### TASK DESCRIPTION
Reproduce word for word the passage of the forum exchange on pursuing truth for its own sake that begins at the words "That’s true, I" and ends after the words "very illuminating, thanks.".

### DOCUMENT EXTRACT
━━━━━━━━━━━━━━━━

Anyway what was I saying? What was your question? “Have you really pursued truth and ideas for their own sake?” Yes I do. “Or was it for the sake, if not of the euphoric thrill, then at least of the sense of meaning?” Common mistake on your part. Things feel good because it is good to do those things, not because we do those things just to feel good. Your morality is backwards, like that of lots of people these days. Materialist scientism-worship lacking philosophy and authenticity in our consumer narcissism world today, it’s easy to reverse the basic operation and become drug-addicted or simply see everything in terms of an addict. “Oh why did you do that, it was just because you wanted the good feels”. Not even realizing that the REASON it feels good is because it IS GOOD, and this reason is the causa sui of the act. God and nature have set things up such that when we do something good we feel good, and when we do something bad we feel bad. Granted these are exceptions and the system can be hacked in various ways, but this is the rule. Exceptions only prove rules by being exceptions. And you better get your morality back in straight order and un-reverse it, otherwise you’re going to go through life with all the goodness slowly slipping away while you sink into a diminishing returns of feelings’ immediacy-worship. Extroversion is the enemy, get it? No? Well ok then, we all got our paths to walk.

That’s true, I do still love philosophy :smiley: :smiley: :laughing: :sunglasses: :sunglasses: :wink:

Well, maybe you shouldn’t necessarily draw conclusions about me on the basis of questions I put to you. Other than that, though, your reply was very illuminating, thanks.

What does this MEAN, though? Good for WHAT?

True dat. That’s indeed what the saying means: if the rule wasn’t a rule, the exception(s) wouldn’t be an exception.

Glad to be of help.

Now here is an even more obscure (weirdly, because this is so obvious) confusion that most people seem to fall into. “What is good?” What do you mean, define your context and situation. Good is relative to its proper context. Good for whom, and how, and why? “Good” itself is already self-defined, a proper tautological truism and causa sui. You just need to set the context you’re talking about. So, …regarding your question “Good for what?”, give me the context you are referring to and I’ll be able to give you an answer.

Right.

The context I’m interested in is still this: “pursuing truth for its own sake. […] Engaging in philosophy, pursuing ideas for their own sake, discovering truth in abstract thought, debating an issue to find out which side or aspects are true or not”.

Let’s narrow it down to pursuing truth and discovering truth. How and why are these things good for you?

━━━━━━━━━━━━━━━━

### INFORMATION SUPPLIED

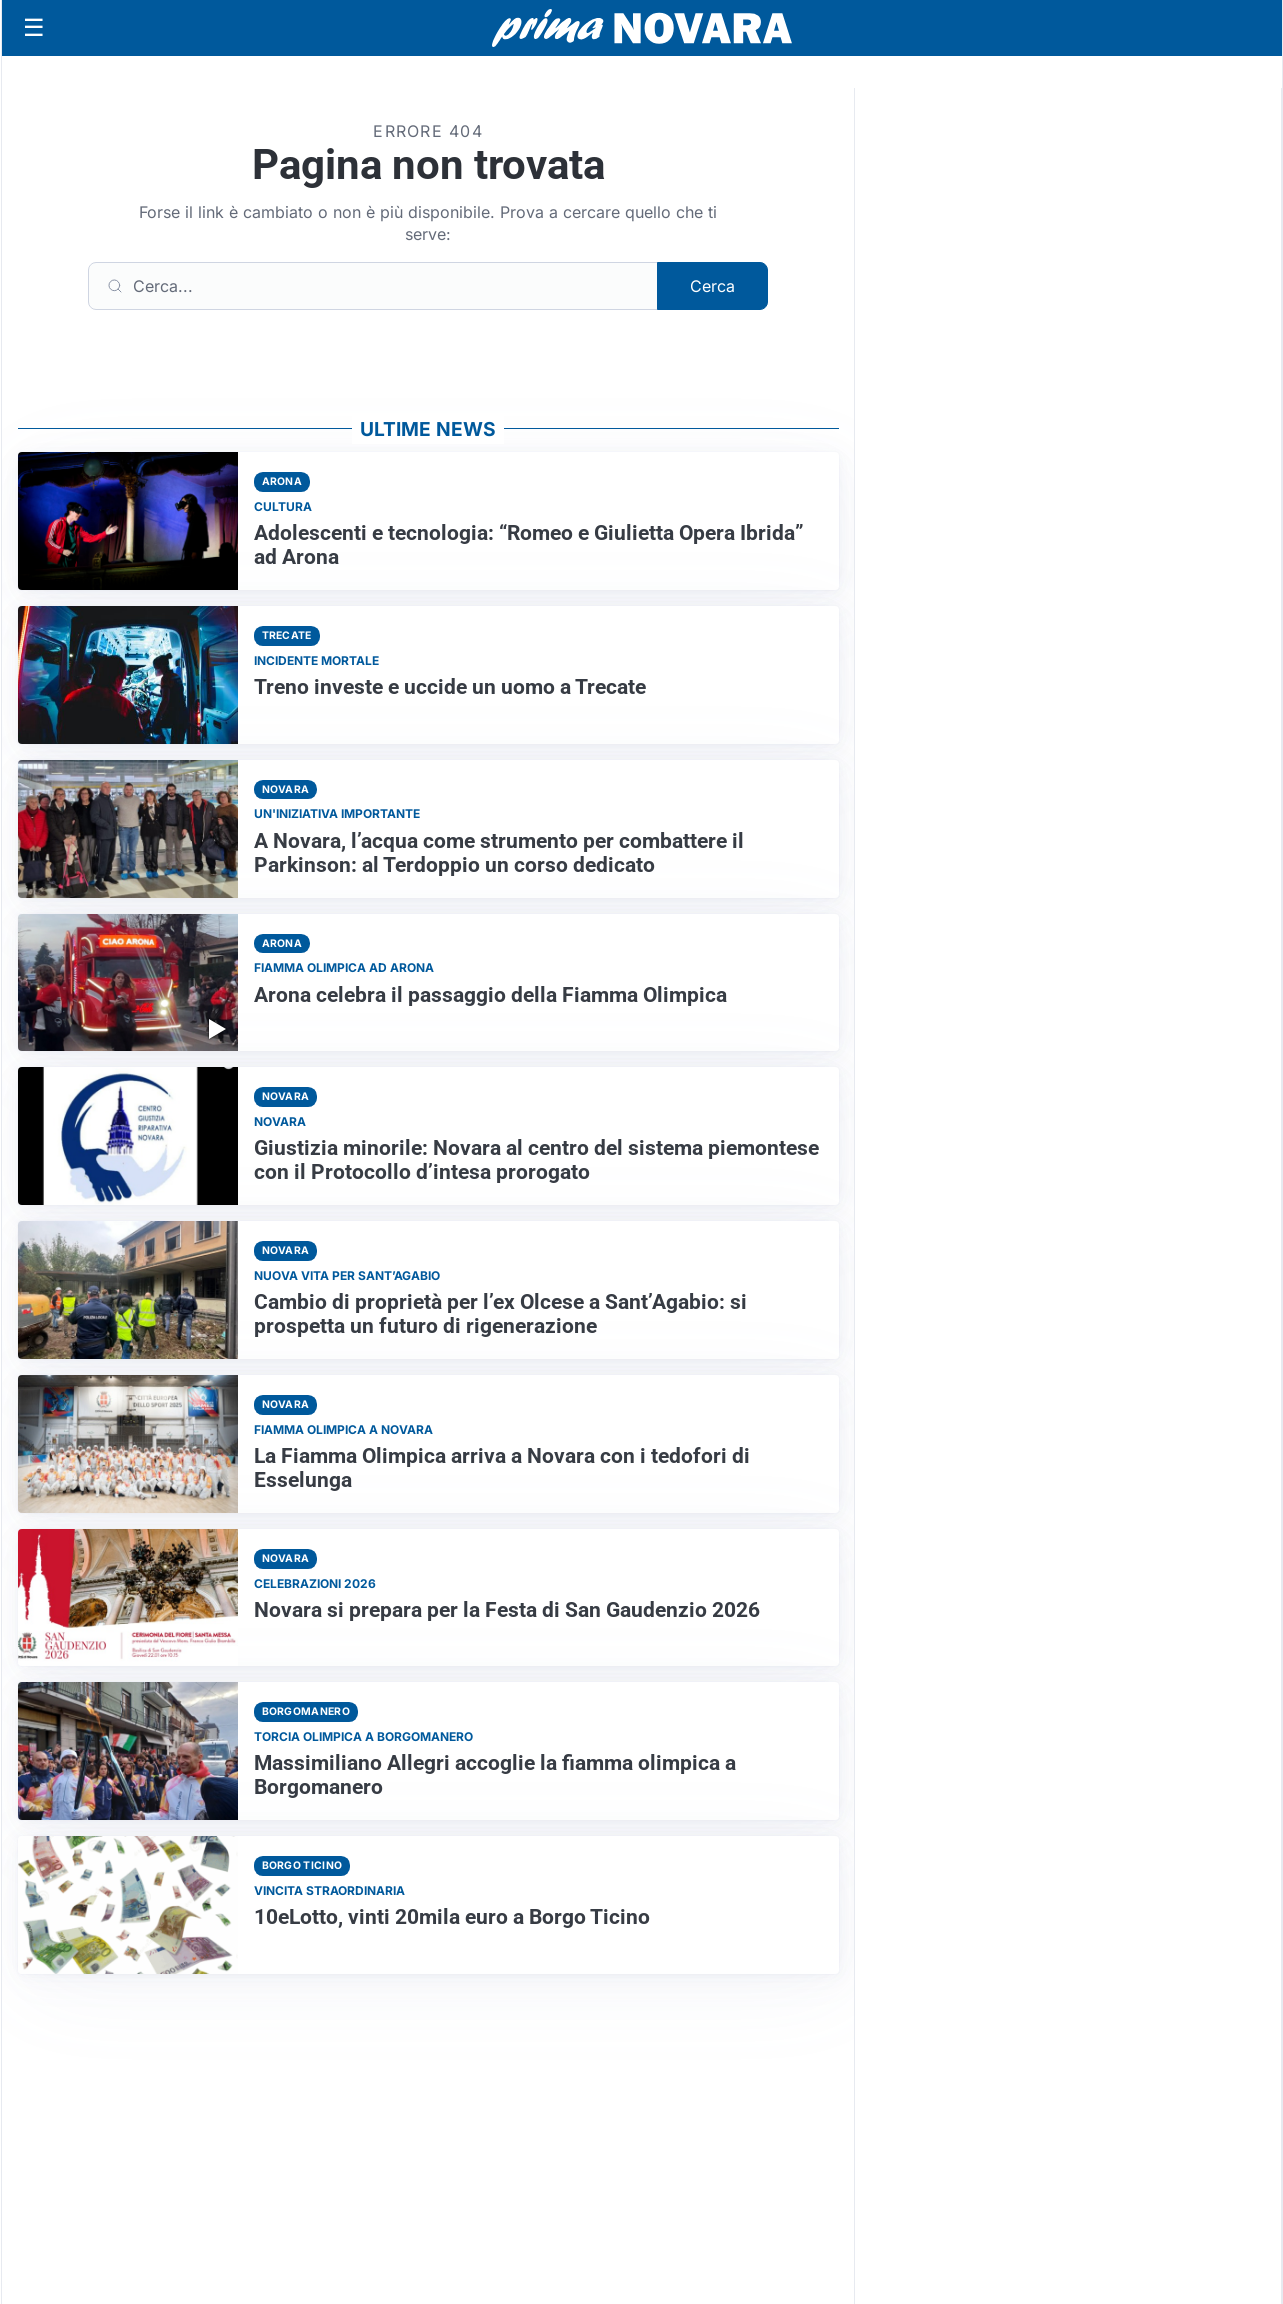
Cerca (712, 286)
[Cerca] (373, 286)
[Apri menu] (34, 28)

━━━━━━━━━━━━━━━━

### RESPONSE TO THIS EXERCISE
That’s true, I do still love philosophy :smiley: :smiley: :laughing: :sunglasses: :sunglasses: :wink:

Well, maybe you shouldn’t necessarily draw conclusions about me on the basis of questions I put to you. Other than that, though, your reply was very illuminating, thanks.